Civilian travelers cannot gain passage aboard warships of official governments, unless, of course, they maintain some special bureaucratic or diplomatic status, or they’re prisoners in the brig.

Members of the military have the option of transferring to different posts aboard warships heading to the desired location. Such travel comes at the military’s pleasure: if no force deploys to the destination planet, one cannot reach it aboard a warship. Travelers using this option often find themselves under military authority, and they must observe common martial courtesies, obey authority, and follow orders if the vessel requires their skills. Should emergencies require the craft to divert to a hot spot, the characters have little choice but to tag along (and possibly become embroiled in the action). For those participating in purely military campaigns, most action occurs on capital ships patrolling, deploying to combat zones, or hunting enemies, though “shore leave” on different planets provides a dirtside respite from shipboard action.

Restrictive Travel

Some settings severely restrict interstellar mobility by the very nature of interstellar travel technology or limitations imposed by the dominant civilization. Few Game Masters want to constrain characters and settings with highly controlled transport systems, but they may wish to create explanations for campaigns focusing less on star-faring and more on planetary adventures. Several scenarios exist under which limited galactic travel might operate.

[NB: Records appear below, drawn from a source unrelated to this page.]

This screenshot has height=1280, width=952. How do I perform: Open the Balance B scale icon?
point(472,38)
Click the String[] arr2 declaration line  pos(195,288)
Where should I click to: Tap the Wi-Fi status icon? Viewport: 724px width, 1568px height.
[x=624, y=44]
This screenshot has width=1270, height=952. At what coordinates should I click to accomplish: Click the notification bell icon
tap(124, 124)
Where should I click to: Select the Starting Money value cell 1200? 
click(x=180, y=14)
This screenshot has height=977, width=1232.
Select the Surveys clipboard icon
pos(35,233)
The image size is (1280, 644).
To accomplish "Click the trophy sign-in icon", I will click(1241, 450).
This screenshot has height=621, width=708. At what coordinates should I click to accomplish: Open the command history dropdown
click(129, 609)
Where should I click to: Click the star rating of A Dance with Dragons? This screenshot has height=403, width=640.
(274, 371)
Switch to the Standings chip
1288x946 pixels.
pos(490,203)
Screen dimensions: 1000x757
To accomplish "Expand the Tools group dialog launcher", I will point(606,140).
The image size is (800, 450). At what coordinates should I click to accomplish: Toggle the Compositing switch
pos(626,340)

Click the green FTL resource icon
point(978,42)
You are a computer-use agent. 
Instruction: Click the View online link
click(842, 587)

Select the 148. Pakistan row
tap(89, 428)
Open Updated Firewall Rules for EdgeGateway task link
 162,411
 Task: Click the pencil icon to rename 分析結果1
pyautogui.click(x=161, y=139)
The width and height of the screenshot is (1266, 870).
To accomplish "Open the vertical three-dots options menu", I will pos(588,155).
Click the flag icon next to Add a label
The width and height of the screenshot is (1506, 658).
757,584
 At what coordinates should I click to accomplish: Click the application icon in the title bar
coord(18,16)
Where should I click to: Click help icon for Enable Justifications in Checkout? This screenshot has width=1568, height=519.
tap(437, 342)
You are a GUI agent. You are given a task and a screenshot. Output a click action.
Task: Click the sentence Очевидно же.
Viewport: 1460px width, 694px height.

Jumpgates and Wormholes: Interstellar technology could evolve around the concept of limited jump points between systems, such as massive gate constructs or exist- ing stable wormholes. The governments maintaining these routes exercise a great deal of control determining who may jump and when. The bottlenecks these points make allow easier customs inspection, tariff collection, and security scans. They also minimize unauthorized travel, pirates, and smugglers. Spacecraft rely on these jump points to open dimensional gates to other destinations — they do not possess interstellar drives to jump on their own (either by lack of proper technology or the ruling civilization’s desire to limit civilian mobility). Characters can still possess their own ships, but they are at the mercy of those controlling jumpgates and wormholes for passage to other worlds. A typical journey requires a bureaucratic application for the proper travel permits, payment of relevant fees and cargo taxes, and cooperation with authorities on approach to the jump point at the scheduled departure time.

Secret of Astrogation: Powerful institutions may guard the secret of astro-navigation to destinations, doling it out only to those with proper authorization and payment. Such limitations are built into starship technology. The government may hold the only truly accurate star charts and therefore the coordinates for the safest routes between worlds; as part of their official flight authorization, pilots receive a one-use coded data cylinder that burns out after imparting coordinates to a ship’s flight computer. A enigmatic cabal of sages might control a race of telepathic aliens with intuitive astro-navigation powers or the ability to open and close hyperspatial rifts; after obtaining an alien through official channels, captains seal them in secluded pod where the creature melds with the craft’s navigational system for the interstellar flight or communes with reality to open a rift in space-time (though the alien must be returned intact on arriving at their destination). Such systems that guard the keys of galactic navigation provide opportunities to steal the secret, circumvent official channels, and otherwise find ways to expand the heroes’ freedom of movement.

Government Transport: Society and industry flourish with a legal prohibition on small, personally owned craft and a dependence on officially sanctioned government starships. Anyone wishing to travel to a distant world must book passage on a passenger liner, subjecting themselves to inspections, fares, tariffs, and the limitations of the ship’s schedule and itinerary. This severely restricts character mobility, and it best serves campaigns centered on planetary locales.